In effect, the sugar companies assert that the same quantity of water available to them on the date WRDA 2000 was enacted must be available now. And LORS 08 cut into that supply by lowering the level of the lake, they claimed.
Judge Middlebrooks dismissed the companies’ argument. The Corps, he noted, viewed the adoption of LORS 08 as an “intervening non-CERP activity” — meaning that not every decision made on lake management is or can be viewed as part of CERP.
Middlebrooks noted that the Corps adopted LORS 08 in response to safety concerns about the Herbert Hoover Dike around Lake Okeechobee, and that the sugar companies themselves “implicitly concede” that the initial adoption of LORS 08 did not violate the Savings Clause. But, Big Sugar claimed, they thought LORS 08 was temporary. It was only when the Corps began utilizing it as a long-term plan that it began to violate the Savings Clause.
Middlebrooks rejected that line of reasoning. “If the Corps did not violate the Savings Clause in 2007 by implementing LORS 2008, then it does not now,” wrote Middleton in his opinion. “It cannot be that there is an exception to the Savings Clause that says: temporary violations are okay, but not permanent ones.

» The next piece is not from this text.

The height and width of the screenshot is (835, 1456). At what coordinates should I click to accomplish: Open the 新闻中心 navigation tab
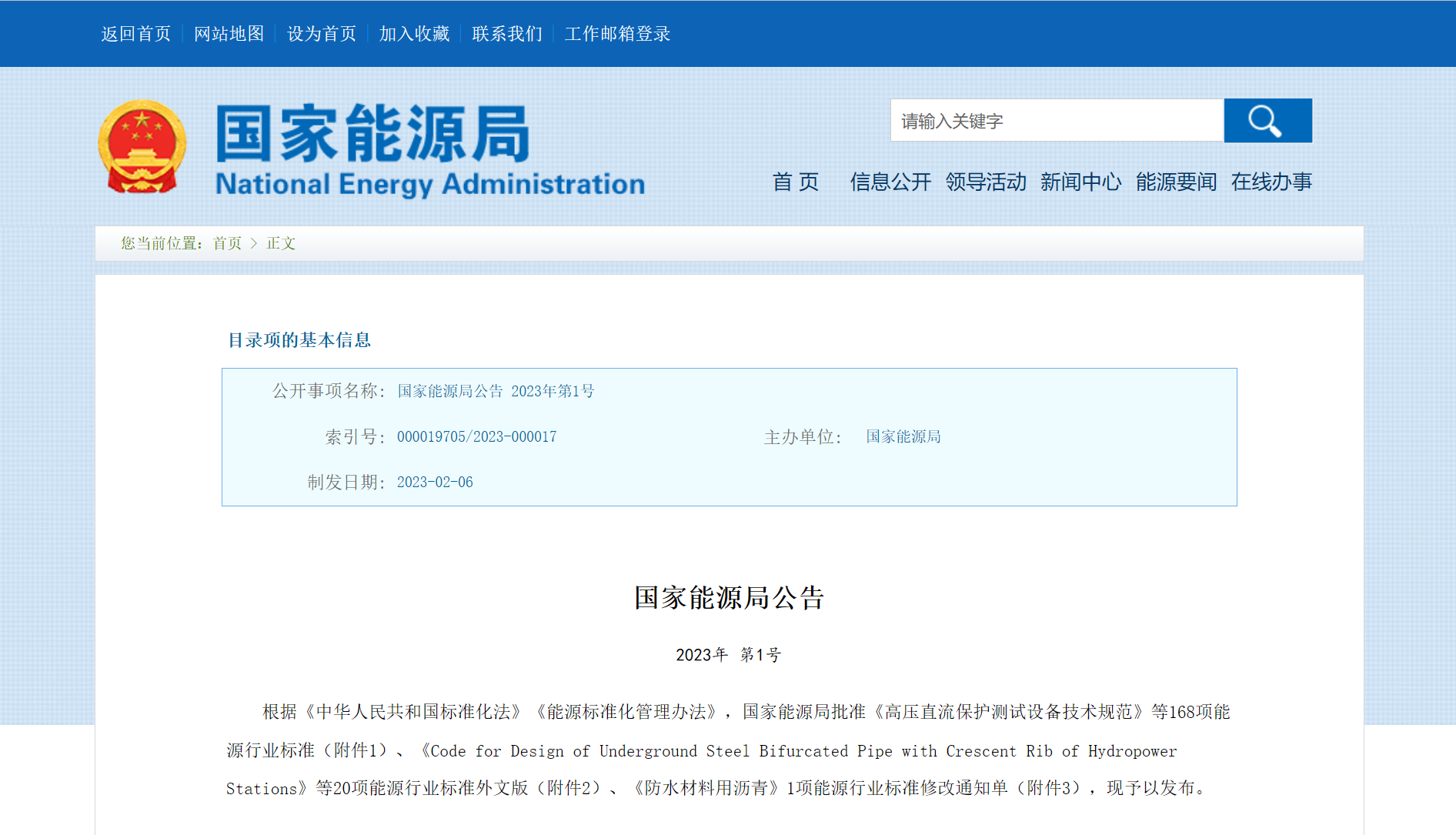[x=1080, y=182]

Middlebrooks also questioned why the sugar interests waited until 2021 — 14 years after LORS 08 was adopted — to sue: “…if (the sugar companies) wanted to challenge LORS 2008, they had plenty of time to do so … Any sense of ‘unfairness’ raised by the Corps’ continued implementation of LORS 2008 is too little, too late.”
The second key contention in the case, however, was not so easily dismissed.
That claim revolves around the EAA Reservoir project, the 10,500-acre reservoir and in particular the 6,500-acre stormwater treatment area (STA) now under construction south of Lake O.
The sugar interests argued that once the STA is completed, it cannot be operated independently of the reservoir unless the Corps conducts an environmental impact study which would, among other things, determine if it violates the Savings Clause.
In other words, by flowing water from the lake into the STA — without a reservoir to hold water that might make up the difference — “water supply” interests could be shorted.
Here Middlebrooks seemed inclined to agree, until attorneys for the Corps, in court, said they do not intend to operate the STA independently. Any such decision could not be made until the Corps’ “non-federal partners,” the South Florida Water Management District, obtains permits to operate the STA. That process would involve studies to determine whether standalone operations comply with the Savings Clause.
Until then, the Corps can flow enough water into the STA to grow the vegetation — but no more.
“This gave Plaintiffs largely what they had been asking for: assurances,” wrote Middlebrooks. “Should the Corps decide to operate the STA before the Reservoir, it must abide by its representations in this case.”
This, then, is an important factor to bear in mind when considering the EAA project. Completion of the STA does not mean that STA will be utilized, at least not immediately. And if an attempt to use it before the reservoir is complete produces an environmental impact study showing it WOULD violate the Savings Clause — the STA may have to sit gathering dust until the reservoir itself is finished.
This is not what advocates of the EAA project or conservationists in general have hoped for — but the ruling in this case makes it clear that’s the way it’s going to be.
VoteWater and our allies at Friends of the Everglades have questioned the design of the EAA Reservoir and its ability to clean water to federal standards before water reaches the southern Everglades.